Exercise directions: From top to bottom, each entry below must be reproduced exactly.

(Stored items)
※
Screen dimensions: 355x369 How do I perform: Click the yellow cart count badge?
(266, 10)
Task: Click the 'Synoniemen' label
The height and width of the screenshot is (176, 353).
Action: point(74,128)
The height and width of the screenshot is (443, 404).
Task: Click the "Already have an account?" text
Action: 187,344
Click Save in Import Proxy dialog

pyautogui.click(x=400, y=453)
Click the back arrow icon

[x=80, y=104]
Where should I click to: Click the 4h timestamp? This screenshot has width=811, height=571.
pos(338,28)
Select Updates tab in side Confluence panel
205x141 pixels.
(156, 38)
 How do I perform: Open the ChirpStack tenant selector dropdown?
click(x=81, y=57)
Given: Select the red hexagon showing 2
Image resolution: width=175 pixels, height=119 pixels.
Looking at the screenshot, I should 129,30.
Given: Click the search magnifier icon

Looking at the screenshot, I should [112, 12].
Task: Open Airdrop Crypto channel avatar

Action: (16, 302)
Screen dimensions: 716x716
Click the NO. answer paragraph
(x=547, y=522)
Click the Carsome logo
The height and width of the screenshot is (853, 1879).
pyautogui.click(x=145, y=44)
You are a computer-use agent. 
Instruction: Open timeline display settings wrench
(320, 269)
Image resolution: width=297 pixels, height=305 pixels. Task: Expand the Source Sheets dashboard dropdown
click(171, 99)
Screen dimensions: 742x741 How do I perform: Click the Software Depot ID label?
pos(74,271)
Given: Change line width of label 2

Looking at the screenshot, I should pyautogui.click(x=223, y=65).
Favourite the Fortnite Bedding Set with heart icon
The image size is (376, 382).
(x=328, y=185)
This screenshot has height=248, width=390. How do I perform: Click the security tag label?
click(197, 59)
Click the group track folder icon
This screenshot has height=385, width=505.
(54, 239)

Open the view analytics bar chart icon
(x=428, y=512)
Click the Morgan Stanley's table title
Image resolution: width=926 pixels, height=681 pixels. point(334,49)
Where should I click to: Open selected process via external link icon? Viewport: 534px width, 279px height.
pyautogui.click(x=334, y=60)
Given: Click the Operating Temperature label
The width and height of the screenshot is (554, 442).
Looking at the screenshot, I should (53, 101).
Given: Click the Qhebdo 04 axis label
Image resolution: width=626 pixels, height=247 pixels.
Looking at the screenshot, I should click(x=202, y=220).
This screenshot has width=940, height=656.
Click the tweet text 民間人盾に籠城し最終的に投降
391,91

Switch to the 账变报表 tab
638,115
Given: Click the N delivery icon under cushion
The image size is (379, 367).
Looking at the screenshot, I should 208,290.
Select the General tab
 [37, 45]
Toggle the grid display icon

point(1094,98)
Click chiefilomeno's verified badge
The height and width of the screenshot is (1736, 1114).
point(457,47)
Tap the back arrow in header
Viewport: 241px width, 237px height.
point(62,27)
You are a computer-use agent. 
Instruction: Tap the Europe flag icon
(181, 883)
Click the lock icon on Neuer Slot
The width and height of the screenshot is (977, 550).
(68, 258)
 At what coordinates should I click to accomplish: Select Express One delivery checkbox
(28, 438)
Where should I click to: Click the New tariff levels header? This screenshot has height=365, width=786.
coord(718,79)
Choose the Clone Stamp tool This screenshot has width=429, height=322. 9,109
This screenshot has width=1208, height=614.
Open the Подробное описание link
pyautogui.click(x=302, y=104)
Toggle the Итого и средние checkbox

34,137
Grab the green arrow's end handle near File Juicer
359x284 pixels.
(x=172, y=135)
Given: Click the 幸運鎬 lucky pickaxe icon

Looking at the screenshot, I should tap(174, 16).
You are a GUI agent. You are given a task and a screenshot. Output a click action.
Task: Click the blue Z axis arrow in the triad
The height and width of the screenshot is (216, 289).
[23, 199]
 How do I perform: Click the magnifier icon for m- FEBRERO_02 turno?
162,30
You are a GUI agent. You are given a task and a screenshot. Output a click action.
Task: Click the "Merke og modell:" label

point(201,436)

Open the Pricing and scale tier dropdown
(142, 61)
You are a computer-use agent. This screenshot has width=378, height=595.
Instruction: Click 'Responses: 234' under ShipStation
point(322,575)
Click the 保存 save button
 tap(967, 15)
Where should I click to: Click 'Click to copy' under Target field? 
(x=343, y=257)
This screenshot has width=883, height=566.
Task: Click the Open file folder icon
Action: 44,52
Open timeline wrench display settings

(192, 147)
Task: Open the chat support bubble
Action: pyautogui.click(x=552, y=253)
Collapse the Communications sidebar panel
※
Expected answer:
Screen dimensions: 355x369 How do I perform: Click the yellow cart count badge?
(266, 10)
Task: Click the 'Synoniemen' label
The height and width of the screenshot is (176, 353).
Action: point(74,128)
The height and width of the screenshot is (443, 404).
Task: Click the "Already have an account?" text
Action: 187,344
Click Save in Import Proxy dialog

pyautogui.click(x=400, y=453)
Click the back arrow icon

[x=80, y=104]
Where should I click to: Click the 4h timestamp? This screenshot has width=811, height=571.
pos(338,28)
Select Updates tab in side Confluence panel
205x141 pixels.
(156, 38)
 How do I perform: Open the ChirpStack tenant selector dropdown?
click(x=81, y=57)
Given: Select the red hexagon showing 2
Image resolution: width=175 pixels, height=119 pixels.
Looking at the screenshot, I should 129,30.
Given: Click the search magnifier icon

Looking at the screenshot, I should [112, 12].
Task: Open Airdrop Crypto channel avatar

Action: (16, 302)
Screen dimensions: 716x716
Click the NO. answer paragraph
(x=547, y=522)
Click the Carsome logo
The height and width of the screenshot is (853, 1879).
pyautogui.click(x=145, y=44)
You are a computer-use agent. 
Instruction: Open timeline display settings wrench
(320, 269)
Image resolution: width=297 pixels, height=305 pixels. Task: Expand the Source Sheets dashboard dropdown
click(171, 99)
Screen dimensions: 742x741 How do I perform: Click the Software Depot ID label?
pos(74,271)
Given: Change line width of label 2

Looking at the screenshot, I should pyautogui.click(x=223, y=65).
Favourite the Fortnite Bedding Set with heart icon
The image size is (376, 382).
(x=328, y=185)
This screenshot has height=248, width=390. How do I perform: Click the security tag label?
click(197, 59)
Click the group track folder icon
This screenshot has height=385, width=505.
(54, 239)

Open the view analytics bar chart icon
(x=428, y=512)
Click the Morgan Stanley's table title
Image resolution: width=926 pixels, height=681 pixels. point(334,49)
Where should I click to: Open selected process via external link icon? Viewport: 534px width, 279px height.
pyautogui.click(x=334, y=60)
Given: Click the Operating Temperature label
The width and height of the screenshot is (554, 442).
Looking at the screenshot, I should (53, 101).
Given: Click the Qhebdo 04 axis label
Image resolution: width=626 pixels, height=247 pixels.
Looking at the screenshot, I should click(x=202, y=220).
This screenshot has width=940, height=656.
Click the tweet text 民間人盾に籠城し最終的に投降
391,91

Switch to the 账变报表 tab
638,115
Given: Click the N delivery icon under cushion
The image size is (379, 367).
Looking at the screenshot, I should 208,290.
Select the General tab
 [37, 45]
Toggle the grid display icon

point(1094,98)
Click chiefilomeno's verified badge
The height and width of the screenshot is (1736, 1114).
point(457,47)
Tap the back arrow in header
Viewport: 241px width, 237px height.
point(62,27)
You are a computer-use agent. 
Instruction: Tap the Europe flag icon
(181, 883)
Click the lock icon on Neuer Slot
The width and height of the screenshot is (977, 550).
(68, 258)
 At what coordinates should I click to accomplish: Select Express One delivery checkbox
(28, 438)
Where should I click to: Click the New tariff levels header? This screenshot has height=365, width=786.
coord(718,79)
Choose the Clone Stamp tool This screenshot has width=429, height=322. 9,109
This screenshot has width=1208, height=614.
Open the Подробное описание link
pyautogui.click(x=302, y=104)
Toggle the Итого и средние checkbox

34,137
Grab the green arrow's end handle near File Juicer
359x284 pixels.
(x=172, y=135)
Given: Click the 幸運鎬 lucky pickaxe icon

Looking at the screenshot, I should tap(174, 16).
You are a GUI agent. You are given a task and a screenshot. Output a click action.
Task: Click the blue Z axis arrow in the triad
The height and width of the screenshot is (216, 289).
[23, 199]
 How do I perform: Click the magnifier icon for m- FEBRERO_02 turno?
162,30
You are a GUI agent. You are given a task and a screenshot. Output a click action.
Task: Click the "Merke og modell:" label

point(201,436)

Open the Pricing and scale tier dropdown
(142, 61)
You are a computer-use agent. This screenshot has width=378, height=595.
Instruction: Click 'Responses: 234' under ShipStation
point(322,575)
Click the 保存 save button
 tap(967, 15)
Where should I click to: Click 'Click to copy' under Target field? 
(x=343, y=257)
This screenshot has width=883, height=566.
Task: Click the Open file folder icon
Action: 44,52
Open timeline wrench display settings

(192, 147)
Task: Open the chat support bubble
Action: pyautogui.click(x=552, y=253)
Collapse the Communications sidebar panel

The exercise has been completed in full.